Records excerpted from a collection
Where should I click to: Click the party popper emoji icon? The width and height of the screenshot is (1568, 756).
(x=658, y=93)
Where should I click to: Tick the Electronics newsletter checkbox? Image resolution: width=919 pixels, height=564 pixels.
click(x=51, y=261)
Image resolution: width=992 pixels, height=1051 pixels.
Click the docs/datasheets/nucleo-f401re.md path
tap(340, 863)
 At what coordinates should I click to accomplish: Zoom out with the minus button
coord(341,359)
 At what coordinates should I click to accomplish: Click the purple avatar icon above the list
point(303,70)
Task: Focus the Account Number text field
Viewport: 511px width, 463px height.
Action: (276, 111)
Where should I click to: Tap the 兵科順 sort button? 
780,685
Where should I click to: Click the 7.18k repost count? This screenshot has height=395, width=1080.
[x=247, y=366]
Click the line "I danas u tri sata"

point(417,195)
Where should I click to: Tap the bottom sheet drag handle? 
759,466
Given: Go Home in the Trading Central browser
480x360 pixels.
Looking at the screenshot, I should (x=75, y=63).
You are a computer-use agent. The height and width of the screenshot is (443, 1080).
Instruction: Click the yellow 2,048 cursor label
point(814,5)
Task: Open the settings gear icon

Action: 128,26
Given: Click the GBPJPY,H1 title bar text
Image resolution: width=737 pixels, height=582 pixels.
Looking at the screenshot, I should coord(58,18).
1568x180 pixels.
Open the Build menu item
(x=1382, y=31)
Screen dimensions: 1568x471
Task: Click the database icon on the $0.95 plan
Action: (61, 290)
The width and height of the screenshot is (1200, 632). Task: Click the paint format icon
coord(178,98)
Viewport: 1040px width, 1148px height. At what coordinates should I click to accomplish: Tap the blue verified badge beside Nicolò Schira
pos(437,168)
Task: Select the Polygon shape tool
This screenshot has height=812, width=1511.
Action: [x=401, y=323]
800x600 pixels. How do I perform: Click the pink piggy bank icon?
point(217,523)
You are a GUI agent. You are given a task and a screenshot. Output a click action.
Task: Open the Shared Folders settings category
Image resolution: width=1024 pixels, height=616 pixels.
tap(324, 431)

▸ **To do**
Start at the line with "You are a GUI" and stop at the end of the records. Write those lines out exactly and add nothing.

▸ **Result**
You are a GUI agent. You are given a task and a screenshot. Output a click action.
Task: Open the Shared Folders settings category
Image resolution: width=1024 pixels, height=616 pixels.
tap(324, 431)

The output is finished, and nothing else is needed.